Yield scalings of clusters with fewer than 100 nucleons
James B. Elliott, Kyrill A. Bugaev, Luciano G. Moretto, Larry Phair

TL;DR
This paper reviews the historical and theoretical aspects of particle yield scaling in excited nuclei, focusing on clusters with fewer than 100 nucleons, and discusses implications for nuclear phase transitions.
Contribution
It provides a comprehensive review of scaling phenomena in nuclear reactions, applying Fisher's theory to cluster yields and estimating the nuclear liquid-vapor phase boundary.
Findings
Particle yields exhibit scaling behavior in low and medium energy nuclear reactions.
Fisher's theory effectively explains observed cluster yield scaling.

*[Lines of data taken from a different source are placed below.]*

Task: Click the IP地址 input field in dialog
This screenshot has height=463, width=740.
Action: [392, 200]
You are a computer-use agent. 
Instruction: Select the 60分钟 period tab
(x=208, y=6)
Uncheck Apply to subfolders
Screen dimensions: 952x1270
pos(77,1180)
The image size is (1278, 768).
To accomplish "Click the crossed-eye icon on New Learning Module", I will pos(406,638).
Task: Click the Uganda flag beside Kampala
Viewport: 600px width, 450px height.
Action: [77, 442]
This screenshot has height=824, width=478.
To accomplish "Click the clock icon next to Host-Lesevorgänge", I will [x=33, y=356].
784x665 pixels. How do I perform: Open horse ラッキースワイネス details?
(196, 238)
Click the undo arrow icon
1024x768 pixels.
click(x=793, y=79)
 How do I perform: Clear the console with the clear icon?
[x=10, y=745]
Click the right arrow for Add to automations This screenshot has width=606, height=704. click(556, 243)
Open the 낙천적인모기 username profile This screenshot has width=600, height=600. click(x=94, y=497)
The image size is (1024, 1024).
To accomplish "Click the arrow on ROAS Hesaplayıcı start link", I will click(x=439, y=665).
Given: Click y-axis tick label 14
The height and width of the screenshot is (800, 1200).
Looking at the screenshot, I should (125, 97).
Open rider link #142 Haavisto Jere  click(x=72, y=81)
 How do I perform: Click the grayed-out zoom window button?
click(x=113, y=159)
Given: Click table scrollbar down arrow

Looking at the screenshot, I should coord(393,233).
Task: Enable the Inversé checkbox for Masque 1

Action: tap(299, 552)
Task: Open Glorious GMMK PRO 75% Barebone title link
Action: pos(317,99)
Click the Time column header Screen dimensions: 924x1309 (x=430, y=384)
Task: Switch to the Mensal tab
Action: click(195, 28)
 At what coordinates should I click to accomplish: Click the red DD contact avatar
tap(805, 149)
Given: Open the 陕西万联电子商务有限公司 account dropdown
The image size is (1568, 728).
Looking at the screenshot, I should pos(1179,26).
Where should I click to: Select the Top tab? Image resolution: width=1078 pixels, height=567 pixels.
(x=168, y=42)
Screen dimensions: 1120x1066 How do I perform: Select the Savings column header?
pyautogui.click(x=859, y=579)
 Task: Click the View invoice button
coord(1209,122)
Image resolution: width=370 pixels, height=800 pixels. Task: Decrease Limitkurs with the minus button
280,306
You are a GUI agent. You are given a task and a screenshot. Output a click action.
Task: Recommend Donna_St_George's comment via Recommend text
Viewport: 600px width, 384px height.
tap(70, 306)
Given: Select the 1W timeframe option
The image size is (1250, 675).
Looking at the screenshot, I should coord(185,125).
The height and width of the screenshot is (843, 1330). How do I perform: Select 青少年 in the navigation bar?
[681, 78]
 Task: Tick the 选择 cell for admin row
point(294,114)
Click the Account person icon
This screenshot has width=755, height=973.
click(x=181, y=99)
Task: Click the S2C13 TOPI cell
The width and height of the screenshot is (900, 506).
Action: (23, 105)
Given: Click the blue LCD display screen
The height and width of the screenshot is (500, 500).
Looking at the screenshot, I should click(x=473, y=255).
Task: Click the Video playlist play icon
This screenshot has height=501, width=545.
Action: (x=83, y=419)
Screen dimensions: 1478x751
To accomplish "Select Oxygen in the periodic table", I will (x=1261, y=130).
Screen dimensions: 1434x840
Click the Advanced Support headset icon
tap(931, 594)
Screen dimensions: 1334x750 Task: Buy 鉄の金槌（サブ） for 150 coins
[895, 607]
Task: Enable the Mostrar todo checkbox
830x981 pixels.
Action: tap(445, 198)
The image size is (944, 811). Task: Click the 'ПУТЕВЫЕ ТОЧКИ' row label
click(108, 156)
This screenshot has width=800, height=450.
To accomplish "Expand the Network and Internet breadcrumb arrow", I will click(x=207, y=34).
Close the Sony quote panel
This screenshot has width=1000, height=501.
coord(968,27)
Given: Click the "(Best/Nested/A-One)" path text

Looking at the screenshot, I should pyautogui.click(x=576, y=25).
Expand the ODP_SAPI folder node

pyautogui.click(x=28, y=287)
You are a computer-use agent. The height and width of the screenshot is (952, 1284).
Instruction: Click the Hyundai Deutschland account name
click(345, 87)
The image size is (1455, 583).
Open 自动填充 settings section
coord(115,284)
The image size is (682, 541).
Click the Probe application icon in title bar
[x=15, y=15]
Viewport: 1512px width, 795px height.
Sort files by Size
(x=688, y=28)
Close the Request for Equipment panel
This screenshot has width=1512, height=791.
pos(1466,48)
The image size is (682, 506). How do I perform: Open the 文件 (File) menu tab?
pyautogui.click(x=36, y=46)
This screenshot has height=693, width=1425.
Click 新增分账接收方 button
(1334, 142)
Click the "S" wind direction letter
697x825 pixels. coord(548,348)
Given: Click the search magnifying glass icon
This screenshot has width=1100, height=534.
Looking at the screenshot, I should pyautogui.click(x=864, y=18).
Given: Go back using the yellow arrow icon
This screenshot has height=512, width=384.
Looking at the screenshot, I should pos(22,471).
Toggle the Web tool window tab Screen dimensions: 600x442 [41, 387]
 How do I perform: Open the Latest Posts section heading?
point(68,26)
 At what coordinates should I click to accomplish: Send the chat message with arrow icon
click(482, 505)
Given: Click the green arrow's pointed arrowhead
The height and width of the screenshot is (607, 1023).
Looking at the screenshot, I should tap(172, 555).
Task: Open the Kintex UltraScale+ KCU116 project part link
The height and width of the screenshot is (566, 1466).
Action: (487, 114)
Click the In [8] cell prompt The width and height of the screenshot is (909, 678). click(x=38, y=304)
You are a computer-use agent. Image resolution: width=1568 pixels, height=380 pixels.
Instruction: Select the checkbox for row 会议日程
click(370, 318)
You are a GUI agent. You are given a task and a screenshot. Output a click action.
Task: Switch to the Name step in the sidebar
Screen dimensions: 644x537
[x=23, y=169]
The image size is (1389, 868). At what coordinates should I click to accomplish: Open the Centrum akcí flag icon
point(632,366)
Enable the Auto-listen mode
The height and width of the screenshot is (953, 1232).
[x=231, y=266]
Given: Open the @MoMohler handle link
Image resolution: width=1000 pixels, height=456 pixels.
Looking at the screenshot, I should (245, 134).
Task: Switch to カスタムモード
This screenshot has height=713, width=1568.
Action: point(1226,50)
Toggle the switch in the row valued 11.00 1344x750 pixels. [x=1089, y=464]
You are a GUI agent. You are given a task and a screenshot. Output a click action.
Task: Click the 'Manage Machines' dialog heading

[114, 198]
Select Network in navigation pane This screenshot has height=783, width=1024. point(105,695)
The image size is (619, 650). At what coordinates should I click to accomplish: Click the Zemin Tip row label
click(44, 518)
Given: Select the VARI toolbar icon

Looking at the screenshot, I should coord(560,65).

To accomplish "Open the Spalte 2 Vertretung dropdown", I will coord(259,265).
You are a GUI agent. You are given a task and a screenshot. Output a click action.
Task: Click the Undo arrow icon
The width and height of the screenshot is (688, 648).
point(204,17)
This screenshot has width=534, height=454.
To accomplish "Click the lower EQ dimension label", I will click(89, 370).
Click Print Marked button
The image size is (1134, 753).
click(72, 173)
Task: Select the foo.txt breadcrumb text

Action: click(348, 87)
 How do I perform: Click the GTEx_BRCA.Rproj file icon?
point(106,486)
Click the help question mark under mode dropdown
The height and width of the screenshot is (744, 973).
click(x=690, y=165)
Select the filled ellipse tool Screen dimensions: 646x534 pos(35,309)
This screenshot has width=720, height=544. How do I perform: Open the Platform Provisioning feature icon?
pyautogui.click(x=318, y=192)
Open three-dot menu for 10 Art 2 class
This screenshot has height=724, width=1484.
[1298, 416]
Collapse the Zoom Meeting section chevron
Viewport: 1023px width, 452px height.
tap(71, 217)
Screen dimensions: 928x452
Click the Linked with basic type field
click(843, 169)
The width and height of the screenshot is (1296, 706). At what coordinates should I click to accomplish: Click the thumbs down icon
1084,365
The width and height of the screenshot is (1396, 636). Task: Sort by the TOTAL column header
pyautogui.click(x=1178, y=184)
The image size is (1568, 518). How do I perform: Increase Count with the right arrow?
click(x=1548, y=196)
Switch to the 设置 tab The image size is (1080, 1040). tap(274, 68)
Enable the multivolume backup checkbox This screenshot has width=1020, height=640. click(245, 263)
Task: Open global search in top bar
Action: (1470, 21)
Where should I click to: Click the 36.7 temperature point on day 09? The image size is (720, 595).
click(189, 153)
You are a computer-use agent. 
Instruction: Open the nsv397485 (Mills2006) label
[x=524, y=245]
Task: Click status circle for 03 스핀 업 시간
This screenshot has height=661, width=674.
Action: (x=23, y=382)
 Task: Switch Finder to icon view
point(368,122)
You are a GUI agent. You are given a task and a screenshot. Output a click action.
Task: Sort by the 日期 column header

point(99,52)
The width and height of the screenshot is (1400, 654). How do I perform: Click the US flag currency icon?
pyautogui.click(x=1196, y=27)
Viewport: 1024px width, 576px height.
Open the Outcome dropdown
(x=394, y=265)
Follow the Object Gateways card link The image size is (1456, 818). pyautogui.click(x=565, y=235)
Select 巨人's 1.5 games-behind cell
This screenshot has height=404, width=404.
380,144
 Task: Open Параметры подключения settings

Estimated nuclear liquid-vapor phase boundary based on measured yields.
Abstract
This document gives a historical review of the scaling of particles yields emitted from excited nuclei. The focus will be on what scaling is, what can be learned from scaling, the underlying theory of why one might expect particle yields to scale, how experimental particle yields have been observed to scale, model systems where particle (cluster) yields do scale and finally scaling observed in the particle yields of various low and medium energy nuclear reaction experiments. The document begins with a basic introduction to scaling in the study of critical phenomena and then reviews Fisher's theory which has all the aspects of scaling and can be directly applied to the counting of clusters, the most reliable measurement accessible to the experimental study of nuclear reactions. Also this document gives a history of the various scalings observed in nuclear reaction experiments and…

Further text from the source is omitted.